Randy Ford Author- LETTERS FROM ABROAD Fifth Novel 15th Installment

Daddy Bailey told him that he’d be glad to and had Mamma Bailey get the record collection for him. She waddled across the room while suffering from arthritis. Tom would’ve helped her had he thought of it fast enough. Daddy Bailey scolded her for not wearing her slippers. He’d always been critical of her for something. “Careful! Careful!” If he could’ve gotten out of bed, he would’ve helped. Obviously she still waited on him. That hadn’t changed with aging, and she was used to it. She finally brought Tom a complete set of recordings of the Bible.

Close upon his discovery of Whitman, Tom began to read the Bible from cover to cover. No other books besides the Bible and the World Book Encyclopedia existed in the Hayes home. The World Book Encyclopedia was authoritative, and the Word, if followed, was always right and infallible…and Tom would’ve been badgered if he didn’t say he believed that.

Before he ended up in the hill country, Daddy Bailey established churches all over Oklahoma and Texas. He relied on the New Testament, though his sternness made him seem old fashion, and as a subject of debate he was often characterized as being very strict. Though loved by them, he could be rougher than hell on his children, but could he help it? Hadn’t his father also been strict? And his sons? Didn’t all of them rebel? And weren’t all of them alcoholics? But they saw him as a benevolent tyrant. Of course the depression was a rough time for all of them, and none of them set out to cross him. They simply saw it as part of who he was, in his role as head of the household: “that I’m not what they call me,” he always maintained. He didn’t think that he could be justly called a horrible tyrant, and all of his boys had their own problems.

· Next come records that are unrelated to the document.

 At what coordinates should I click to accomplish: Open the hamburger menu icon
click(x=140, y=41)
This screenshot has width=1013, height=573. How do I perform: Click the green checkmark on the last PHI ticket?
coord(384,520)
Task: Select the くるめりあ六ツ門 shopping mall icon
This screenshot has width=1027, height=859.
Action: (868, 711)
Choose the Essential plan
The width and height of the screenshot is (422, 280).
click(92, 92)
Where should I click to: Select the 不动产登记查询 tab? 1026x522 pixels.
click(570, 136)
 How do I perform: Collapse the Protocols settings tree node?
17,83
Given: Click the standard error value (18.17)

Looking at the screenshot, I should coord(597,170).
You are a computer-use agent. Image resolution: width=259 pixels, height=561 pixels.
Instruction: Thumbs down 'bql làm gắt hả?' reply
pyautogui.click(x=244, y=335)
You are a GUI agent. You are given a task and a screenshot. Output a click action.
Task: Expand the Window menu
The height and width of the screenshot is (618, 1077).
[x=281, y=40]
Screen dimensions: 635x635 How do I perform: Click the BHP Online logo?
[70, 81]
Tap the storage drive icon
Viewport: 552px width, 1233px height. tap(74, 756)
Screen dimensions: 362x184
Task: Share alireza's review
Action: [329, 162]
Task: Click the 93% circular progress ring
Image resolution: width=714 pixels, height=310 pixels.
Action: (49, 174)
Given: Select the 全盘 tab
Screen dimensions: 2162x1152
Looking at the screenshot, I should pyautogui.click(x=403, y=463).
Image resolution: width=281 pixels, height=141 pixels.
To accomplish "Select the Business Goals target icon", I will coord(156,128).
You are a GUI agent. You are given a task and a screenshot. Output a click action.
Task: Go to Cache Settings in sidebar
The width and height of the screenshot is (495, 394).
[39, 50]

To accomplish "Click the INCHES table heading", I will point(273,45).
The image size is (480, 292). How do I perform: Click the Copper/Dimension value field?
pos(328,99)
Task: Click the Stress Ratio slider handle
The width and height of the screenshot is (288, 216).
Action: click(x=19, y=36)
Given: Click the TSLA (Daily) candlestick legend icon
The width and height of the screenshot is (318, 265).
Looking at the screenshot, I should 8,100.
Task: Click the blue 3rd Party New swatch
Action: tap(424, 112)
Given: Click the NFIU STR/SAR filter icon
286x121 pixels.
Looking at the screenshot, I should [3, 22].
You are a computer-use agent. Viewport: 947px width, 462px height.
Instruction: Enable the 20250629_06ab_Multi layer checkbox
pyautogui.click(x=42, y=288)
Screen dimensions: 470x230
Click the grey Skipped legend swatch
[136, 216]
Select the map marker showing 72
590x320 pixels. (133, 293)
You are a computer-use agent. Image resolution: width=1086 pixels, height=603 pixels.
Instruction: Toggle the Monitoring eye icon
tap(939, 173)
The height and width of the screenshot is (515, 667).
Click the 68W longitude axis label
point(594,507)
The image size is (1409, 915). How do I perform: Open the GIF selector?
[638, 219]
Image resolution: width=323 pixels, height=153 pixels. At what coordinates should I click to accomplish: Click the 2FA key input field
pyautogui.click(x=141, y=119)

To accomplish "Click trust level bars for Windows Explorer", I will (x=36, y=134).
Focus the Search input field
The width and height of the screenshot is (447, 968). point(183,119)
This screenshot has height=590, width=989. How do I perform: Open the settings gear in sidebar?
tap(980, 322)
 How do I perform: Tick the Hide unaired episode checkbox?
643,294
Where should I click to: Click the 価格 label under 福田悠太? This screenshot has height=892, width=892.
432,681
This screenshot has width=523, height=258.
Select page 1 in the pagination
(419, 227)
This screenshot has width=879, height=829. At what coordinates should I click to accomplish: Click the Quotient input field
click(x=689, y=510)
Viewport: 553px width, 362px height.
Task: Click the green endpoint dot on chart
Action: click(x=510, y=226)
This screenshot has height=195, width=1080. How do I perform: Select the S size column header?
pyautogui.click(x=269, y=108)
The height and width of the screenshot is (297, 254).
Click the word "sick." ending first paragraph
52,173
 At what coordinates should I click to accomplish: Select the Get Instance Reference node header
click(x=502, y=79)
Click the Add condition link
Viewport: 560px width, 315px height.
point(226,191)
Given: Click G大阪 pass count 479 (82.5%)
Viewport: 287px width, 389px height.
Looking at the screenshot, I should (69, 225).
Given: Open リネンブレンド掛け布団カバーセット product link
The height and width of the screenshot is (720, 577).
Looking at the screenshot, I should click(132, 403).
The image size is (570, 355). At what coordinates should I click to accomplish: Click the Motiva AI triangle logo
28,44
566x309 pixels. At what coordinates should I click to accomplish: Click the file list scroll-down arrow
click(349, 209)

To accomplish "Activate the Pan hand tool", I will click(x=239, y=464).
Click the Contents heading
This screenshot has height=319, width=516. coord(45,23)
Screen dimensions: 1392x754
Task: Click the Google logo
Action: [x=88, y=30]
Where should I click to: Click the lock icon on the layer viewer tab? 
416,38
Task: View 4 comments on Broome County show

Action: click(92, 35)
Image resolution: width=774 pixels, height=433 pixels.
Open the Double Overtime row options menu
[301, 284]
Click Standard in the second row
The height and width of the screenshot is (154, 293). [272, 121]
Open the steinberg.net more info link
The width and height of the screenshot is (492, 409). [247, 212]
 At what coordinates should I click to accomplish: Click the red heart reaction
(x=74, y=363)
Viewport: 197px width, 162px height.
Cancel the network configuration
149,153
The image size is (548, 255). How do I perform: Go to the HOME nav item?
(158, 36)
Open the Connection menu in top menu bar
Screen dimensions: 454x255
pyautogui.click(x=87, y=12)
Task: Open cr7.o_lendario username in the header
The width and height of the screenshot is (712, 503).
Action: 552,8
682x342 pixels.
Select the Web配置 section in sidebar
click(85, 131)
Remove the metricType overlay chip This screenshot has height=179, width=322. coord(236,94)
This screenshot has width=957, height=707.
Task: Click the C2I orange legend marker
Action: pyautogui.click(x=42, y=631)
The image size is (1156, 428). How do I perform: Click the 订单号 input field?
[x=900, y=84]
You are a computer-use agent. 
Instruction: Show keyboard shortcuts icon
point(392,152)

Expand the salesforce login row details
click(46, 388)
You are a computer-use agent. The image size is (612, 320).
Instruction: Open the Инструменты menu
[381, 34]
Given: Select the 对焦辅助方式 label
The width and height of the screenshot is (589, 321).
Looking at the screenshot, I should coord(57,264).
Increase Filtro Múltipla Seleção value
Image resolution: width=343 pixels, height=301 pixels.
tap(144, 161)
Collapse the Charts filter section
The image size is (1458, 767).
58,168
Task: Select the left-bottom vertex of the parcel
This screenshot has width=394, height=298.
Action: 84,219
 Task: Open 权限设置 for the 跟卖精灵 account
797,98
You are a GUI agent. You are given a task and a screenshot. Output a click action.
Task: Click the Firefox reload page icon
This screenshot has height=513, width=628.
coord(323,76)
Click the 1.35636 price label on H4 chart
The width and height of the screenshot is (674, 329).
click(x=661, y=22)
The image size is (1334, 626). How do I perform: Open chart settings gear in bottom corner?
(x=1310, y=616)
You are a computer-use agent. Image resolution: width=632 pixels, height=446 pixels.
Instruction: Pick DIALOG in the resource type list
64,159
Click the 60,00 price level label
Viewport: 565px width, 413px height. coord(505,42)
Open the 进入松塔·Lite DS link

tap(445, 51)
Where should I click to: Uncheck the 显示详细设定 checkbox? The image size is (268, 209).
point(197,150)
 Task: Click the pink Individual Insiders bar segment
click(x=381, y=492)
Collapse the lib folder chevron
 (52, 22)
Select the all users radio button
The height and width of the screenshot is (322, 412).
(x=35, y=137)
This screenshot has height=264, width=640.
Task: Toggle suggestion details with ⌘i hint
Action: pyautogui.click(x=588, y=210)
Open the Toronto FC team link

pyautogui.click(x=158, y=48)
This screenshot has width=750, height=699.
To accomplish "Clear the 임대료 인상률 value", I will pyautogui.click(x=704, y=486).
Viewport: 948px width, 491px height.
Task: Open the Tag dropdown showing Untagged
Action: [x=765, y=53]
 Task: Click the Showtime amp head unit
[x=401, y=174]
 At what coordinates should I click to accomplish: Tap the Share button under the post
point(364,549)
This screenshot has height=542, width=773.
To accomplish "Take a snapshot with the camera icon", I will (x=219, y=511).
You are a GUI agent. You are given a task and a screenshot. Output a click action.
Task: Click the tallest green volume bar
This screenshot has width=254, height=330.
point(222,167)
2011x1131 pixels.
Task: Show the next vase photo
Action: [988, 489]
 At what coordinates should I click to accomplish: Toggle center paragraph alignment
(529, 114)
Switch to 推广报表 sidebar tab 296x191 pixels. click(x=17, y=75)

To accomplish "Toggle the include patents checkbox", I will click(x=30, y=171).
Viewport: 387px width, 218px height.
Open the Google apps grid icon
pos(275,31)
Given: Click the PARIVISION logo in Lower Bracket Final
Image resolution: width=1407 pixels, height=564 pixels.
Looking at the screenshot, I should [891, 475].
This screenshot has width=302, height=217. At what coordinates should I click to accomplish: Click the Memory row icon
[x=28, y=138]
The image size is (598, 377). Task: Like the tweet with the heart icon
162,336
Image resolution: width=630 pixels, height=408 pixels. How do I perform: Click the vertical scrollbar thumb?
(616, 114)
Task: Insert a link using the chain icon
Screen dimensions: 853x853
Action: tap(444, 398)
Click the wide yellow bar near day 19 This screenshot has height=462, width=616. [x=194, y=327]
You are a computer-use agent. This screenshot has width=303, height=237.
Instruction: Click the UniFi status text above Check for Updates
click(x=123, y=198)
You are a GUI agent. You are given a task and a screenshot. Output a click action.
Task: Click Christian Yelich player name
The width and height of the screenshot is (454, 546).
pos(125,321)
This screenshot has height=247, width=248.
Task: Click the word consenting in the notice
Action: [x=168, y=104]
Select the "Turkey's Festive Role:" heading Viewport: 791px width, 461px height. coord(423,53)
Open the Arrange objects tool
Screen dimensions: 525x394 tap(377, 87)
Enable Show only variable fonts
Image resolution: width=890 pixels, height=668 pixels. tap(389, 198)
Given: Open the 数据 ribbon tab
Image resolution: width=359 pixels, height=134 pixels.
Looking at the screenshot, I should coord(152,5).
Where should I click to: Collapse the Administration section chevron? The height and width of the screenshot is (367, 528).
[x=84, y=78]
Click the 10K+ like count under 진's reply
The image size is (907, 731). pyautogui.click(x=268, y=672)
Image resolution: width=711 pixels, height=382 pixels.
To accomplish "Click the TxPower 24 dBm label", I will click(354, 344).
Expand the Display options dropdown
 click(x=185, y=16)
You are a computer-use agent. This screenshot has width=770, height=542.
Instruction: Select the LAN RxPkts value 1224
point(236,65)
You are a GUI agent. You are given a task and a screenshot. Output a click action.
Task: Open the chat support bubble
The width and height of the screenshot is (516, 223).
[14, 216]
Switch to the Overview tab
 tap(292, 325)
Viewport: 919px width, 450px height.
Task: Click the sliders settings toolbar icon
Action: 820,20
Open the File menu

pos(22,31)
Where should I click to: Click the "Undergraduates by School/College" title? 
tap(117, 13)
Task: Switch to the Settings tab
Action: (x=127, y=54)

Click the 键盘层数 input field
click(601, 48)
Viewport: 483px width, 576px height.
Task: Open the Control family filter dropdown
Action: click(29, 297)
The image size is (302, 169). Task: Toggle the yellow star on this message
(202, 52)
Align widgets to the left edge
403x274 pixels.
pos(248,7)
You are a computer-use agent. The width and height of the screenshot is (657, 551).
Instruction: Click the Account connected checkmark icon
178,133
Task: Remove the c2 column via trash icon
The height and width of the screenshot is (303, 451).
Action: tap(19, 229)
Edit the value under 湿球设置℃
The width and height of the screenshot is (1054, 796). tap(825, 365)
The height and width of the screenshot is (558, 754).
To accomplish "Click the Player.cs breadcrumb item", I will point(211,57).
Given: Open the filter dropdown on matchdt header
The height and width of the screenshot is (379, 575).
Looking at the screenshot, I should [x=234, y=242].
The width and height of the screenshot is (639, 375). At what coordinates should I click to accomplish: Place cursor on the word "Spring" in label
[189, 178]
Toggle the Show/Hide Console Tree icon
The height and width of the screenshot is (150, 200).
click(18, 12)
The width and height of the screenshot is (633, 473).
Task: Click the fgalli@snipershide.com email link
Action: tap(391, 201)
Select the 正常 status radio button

Daddy Bailey came west in 1900, and a hundred years later that event still would be talked about. In 1900 God is Love was real, and he found the love of Christ at a tent revival, and some of the churches he founded are still going strong today.

It was a beautiful place, the river and the limestone hills deep in the heart of Texas hill country. Daddy Bailey ran a small store and a one-pump gas station in the middle of an S curve and across the highway from a summer camp, where “boys don’t wait to be great and instead are great boys.” He’d squeezed the gas station and the store between a hill and the highway and a rock stairway led up to the rock house. The store was tiny and even small after Tom’s father helped expand it the day before his wedding. There were many emergency items in the store because cars broke down more frequently back then than they do now.

In a letter to his mom, Tom wrote that he remembered her bothers. But there were some gaps. There were good reasons for that because Tom only knew them when they were adults. Albert fought in World War I, and his sister Jill (Tom’s mother) had great respect for him. When he returned home from the war, he became Superintendent of Schools and had a great command of the language. Curiously enough, he took it on himself to tutor his baby sister, Tom’s mom. Tom supposed his uncle did his best. It must’ve been frustrating for him. By jimmy! It never made sense to Tom why his mother couldn’t write a sentence when she came from a fairly educated family. Her oldest sister also taught school, while in that arena the baby of family was left far behind, or so it seemed. Imagine Albert, Tom’s uncle trying to teach his baby sister to write basic English. Don’t suppose he took it lightly. Damn! Tom thought it was pathetic that his mother couldn’t write a sentence. And she tried to pass it on to him, damn it! His mother also said that she couldn’t spell, and she couldn’t. And O what did that mean for Tom? He didn’t know whether he felt more inclined to laugh or cry, but he knew how frustrating it made him feel.

What would he be, if he couldn’t get into college? He’d have to get in. He’d have to talk his way in. It was as if he had a pistol to his head and was threatening to shoot if they didn’t let him in. None of what the dean said to him made sense because he didn’t realize that his English was substandard, and as a prolific poet, what was he to do? Here was a major barrier, or did he really need an education? His parents insisted that he did. Only did he need to go to Baylor? Again his mother said that he did.

The camp across the highway, however, promoted greatness and straddled the Guadalupe River. In the summer Daddy Bailey did a thriving business catering to people who came to the area to enjoy the hills and to camp and swim in the river, or from boys from the camp from across the highway. He had enough foresight to start building his business before he retired from the ministry. That was not surprising because he never lacked ambition, and always had projects as evident by how he made his future son-in-law work the day before his wedding. In spite of his beliefs he’d also unlock his gas pump on Sunday afternoons and thus was ready to help people in trouble.

Jim told his son about the wall that he helped build for Daddy Bailey and took him over and showed it to him, pointing out the quality of the workmanship.

“It’s good to have a trade son, something that you can fall back on. You can’t depend on anyone else but yourself. You can’t wait to be great.”

Then he took Tom into the store and took a coke out of the ice cooler and paid for the drink by putting a quarter in a jar.

Accepting the coke, Tom said, “Daddy Bailey is like you Dad!”

“Yes, we both know the meaning of quarters.”